A 39-year-old woman heard for the first time, through cochlear implants,Joanne Milne burst into tears when she heard a nurse reading out the days of the week.
Ms Milne, from Gateshead, was born deaf and during her 20s she also began to lose her sight due to the rare medical condition Usher syndrome.
She said she was delighted by the results of the “life-changing” procedure to fit implants.
Ms Milne said: “The switch-on was the most emotional and overwhelming experience of my life and I’m still in shock now.
“The first day everybody sounded robotic and I have to learn to recognise what these sounds are as I build a sound library in my brain.
“Hearing things for the first time is so, so emotional, from the ping of a light switch to running water. I can’t stop crying.
“I can already foresee how it’s going to be life changing and the implants will get better and better over time. I’m so, so happy.”

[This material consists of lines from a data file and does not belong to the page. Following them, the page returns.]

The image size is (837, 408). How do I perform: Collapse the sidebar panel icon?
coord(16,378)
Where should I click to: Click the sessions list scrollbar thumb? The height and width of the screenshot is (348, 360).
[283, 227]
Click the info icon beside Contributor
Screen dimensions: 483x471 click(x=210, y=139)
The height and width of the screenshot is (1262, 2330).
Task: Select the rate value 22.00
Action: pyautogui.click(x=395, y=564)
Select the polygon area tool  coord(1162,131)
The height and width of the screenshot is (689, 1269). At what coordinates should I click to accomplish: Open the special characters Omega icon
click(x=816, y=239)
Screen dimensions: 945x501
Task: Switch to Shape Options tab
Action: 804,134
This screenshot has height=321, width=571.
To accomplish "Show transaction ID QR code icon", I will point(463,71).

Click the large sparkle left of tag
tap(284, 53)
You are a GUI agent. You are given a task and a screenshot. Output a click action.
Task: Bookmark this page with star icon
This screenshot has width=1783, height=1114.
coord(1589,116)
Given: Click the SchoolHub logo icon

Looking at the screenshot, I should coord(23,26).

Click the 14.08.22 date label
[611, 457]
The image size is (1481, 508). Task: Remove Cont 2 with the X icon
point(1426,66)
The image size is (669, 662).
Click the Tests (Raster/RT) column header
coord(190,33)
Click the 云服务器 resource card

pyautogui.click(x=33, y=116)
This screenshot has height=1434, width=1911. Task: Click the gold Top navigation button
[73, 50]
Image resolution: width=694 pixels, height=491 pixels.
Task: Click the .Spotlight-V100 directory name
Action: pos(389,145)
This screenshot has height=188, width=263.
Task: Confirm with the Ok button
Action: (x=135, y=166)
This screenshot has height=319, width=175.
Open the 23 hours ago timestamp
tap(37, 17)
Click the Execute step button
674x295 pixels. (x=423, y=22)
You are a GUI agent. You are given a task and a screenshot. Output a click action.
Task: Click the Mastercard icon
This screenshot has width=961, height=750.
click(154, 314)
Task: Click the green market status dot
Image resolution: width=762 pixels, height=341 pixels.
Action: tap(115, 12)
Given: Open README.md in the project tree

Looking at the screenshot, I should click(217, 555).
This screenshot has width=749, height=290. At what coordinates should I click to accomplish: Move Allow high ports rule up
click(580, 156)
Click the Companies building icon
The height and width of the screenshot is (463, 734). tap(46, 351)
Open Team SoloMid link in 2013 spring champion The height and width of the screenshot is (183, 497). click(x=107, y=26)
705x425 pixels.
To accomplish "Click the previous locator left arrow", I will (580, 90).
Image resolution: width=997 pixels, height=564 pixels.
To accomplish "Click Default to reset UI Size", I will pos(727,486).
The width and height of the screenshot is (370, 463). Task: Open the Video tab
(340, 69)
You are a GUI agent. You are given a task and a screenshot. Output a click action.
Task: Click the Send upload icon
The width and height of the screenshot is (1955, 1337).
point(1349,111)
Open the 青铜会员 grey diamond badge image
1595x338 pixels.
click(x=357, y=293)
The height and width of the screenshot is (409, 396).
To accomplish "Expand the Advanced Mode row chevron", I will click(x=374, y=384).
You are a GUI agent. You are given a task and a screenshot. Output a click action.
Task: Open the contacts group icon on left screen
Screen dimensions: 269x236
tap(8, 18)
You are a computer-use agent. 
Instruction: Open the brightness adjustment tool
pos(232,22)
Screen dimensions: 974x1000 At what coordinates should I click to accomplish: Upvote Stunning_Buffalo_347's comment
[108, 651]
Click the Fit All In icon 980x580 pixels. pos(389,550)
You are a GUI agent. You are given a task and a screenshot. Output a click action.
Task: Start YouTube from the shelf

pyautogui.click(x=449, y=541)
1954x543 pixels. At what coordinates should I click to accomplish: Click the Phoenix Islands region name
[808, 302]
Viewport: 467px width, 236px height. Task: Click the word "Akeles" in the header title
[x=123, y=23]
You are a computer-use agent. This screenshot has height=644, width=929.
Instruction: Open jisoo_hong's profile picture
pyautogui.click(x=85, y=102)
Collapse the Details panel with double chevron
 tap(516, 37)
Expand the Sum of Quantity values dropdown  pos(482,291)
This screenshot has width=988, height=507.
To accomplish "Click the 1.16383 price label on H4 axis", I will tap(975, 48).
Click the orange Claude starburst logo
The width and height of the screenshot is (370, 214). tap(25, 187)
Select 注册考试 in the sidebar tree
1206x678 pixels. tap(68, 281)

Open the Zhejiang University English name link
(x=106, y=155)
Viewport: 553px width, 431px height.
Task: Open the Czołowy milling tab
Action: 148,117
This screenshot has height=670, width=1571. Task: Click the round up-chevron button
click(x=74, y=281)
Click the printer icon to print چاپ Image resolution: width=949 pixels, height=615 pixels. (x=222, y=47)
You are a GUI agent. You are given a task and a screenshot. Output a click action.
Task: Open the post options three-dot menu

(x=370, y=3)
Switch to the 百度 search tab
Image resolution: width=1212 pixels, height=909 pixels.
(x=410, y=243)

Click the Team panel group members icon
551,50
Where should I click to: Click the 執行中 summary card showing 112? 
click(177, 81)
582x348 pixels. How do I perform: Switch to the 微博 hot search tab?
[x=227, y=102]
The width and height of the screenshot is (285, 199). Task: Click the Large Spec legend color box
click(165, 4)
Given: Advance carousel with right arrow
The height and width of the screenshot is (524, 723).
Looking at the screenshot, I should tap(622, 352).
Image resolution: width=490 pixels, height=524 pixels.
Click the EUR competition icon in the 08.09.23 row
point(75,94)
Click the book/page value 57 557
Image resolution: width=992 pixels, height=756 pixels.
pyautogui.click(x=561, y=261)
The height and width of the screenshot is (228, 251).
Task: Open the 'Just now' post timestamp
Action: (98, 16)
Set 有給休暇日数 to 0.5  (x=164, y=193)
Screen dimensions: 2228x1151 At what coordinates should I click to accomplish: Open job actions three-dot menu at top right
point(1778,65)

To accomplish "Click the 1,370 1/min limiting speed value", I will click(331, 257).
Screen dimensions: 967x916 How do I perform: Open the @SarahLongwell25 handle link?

Ms Milne, who works for charity Sense, said she was now a lot more aware of things around her.
‘Studio in floods’
She thanked the team at the Midlands Implant Centre at the Queen Elizabeth Hospital, Birmingham, for the procedure, which was carried out last month.
In an interview with a media source her mother Ann said: “She is just overwhelmed by it all.
“To be able to hear footsteps and we went out for a meal and she said she could actually hear the clinking of the plate when she was eating. Things we just take for granted.”
As a result of the transformation, Ms Milne’s friend Tremayne Crossley decided to make her a compilation of songs – selecting one track from each year of her life.